What I’m Learning About Wild Garlic
by Naomi Marklew
a meditation following the vigil for Sarah Everard, March 2021
To the uninitiated among my friends
the wild garlic in the garden is not a problem.
‘Have you tried cooking with it?’ they ask,
forgetting how much I hate cooking.
I suspect this is actually false garlic,
a weed, or as one website puts it,
a gardener’s nightmare. A pest.
It has infiltrated the flowerbeds.
It must be dug out – bulbs, bulbets and all.
Pulling the leaves will merely release its stench
while the bulbs remain, biding their time.

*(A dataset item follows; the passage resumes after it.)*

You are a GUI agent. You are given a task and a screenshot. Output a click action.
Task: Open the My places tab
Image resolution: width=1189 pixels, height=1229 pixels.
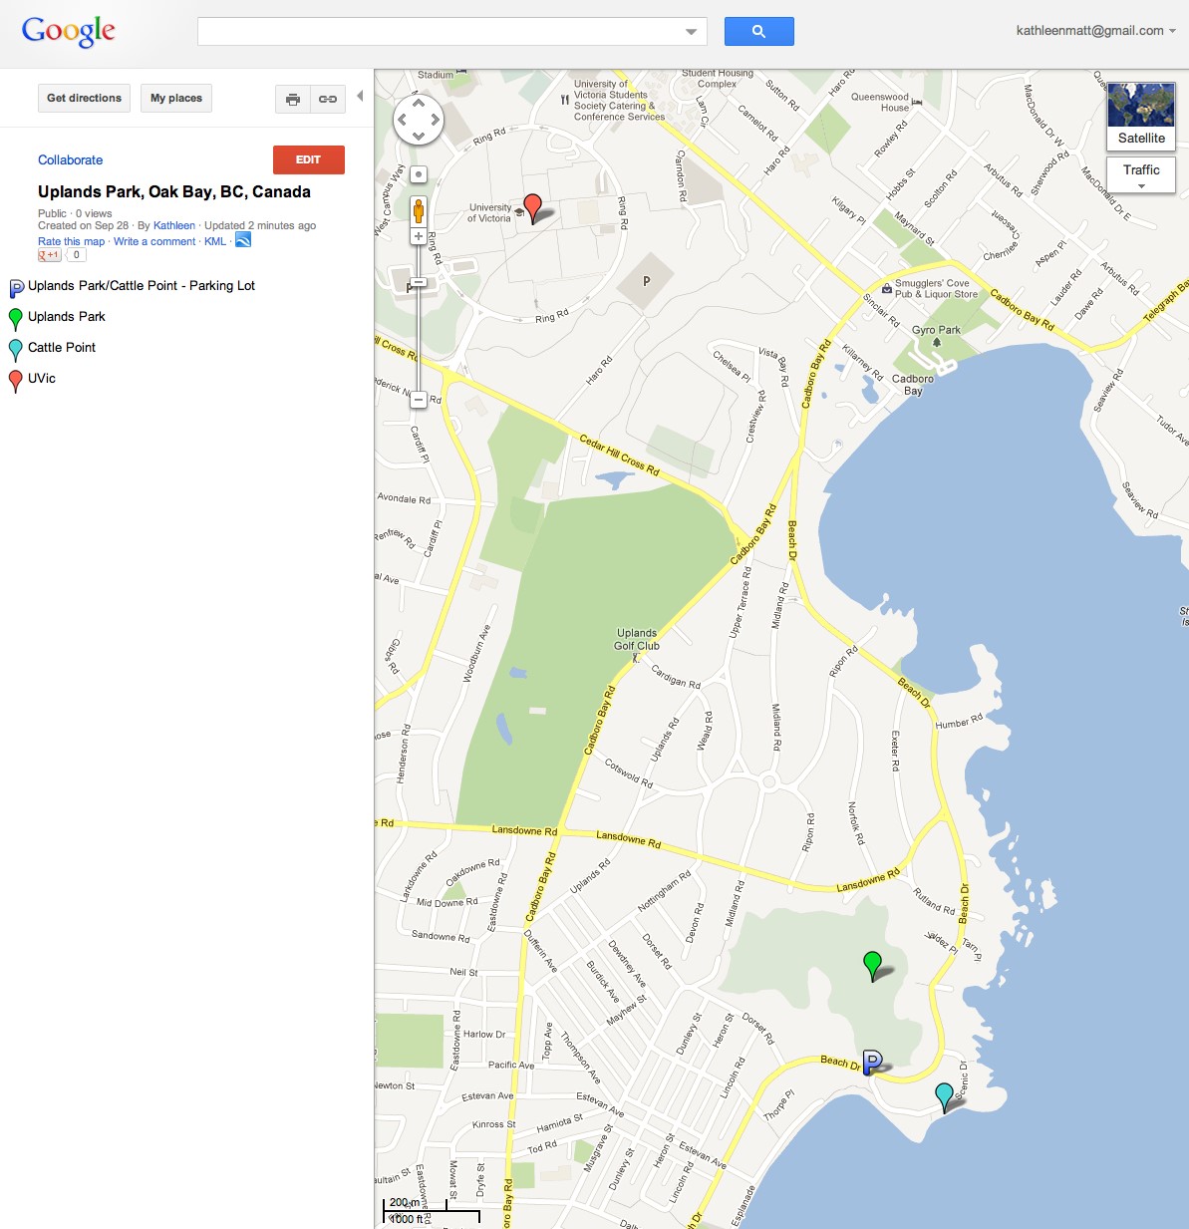coord(176,98)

You must dig up the full six inches of soil
taking care to include the bulbets
that can resemble little clods of earth.
You have to wait until the spring
for the bulbs to sprout leaves,
for the infestation to show itself.
By themselves, the bulbs look harmless,
pathetic even, lying exposed on the ground.
A small round head with a long limp tail.
But they have arrived in their thousands,
burrowing through the fecund earth.
I apologise if my metaphors are heavy handed.
I force my fingers into the warm and yielding soil,
clawing at it to loosen the clumps of bulbs.
Uncovered, they look like so many blind eyeballs.
The wild garlic bulbs have gone much deeper
than we’d imagined. I try to use my handbag-sized
weeding tool but it is hardly more effective
than clawing with my fingernails.
I straighten up every time I hear a footstep,
the creak of a shoe against pavement,
the jangle of change in a pocket,
the revving of a white van turning in the road.
I adjust my slouching jeans,
ensure that no bare flesh is on show.
The tulips and daffodils that had been surrounded
by the false garlic now seem unsure,
their lower parts are pale and unused to sunlight.
As if they’d grown accustomed to forcing their way
through the smothering growth,
or as if it had been protecting them.
As if it could take credit for their beauty.
The little grape hyacinths have been sacrificed
in the weeding. Their thin leaves too similar
to the false garlic, their buds still pale and unready.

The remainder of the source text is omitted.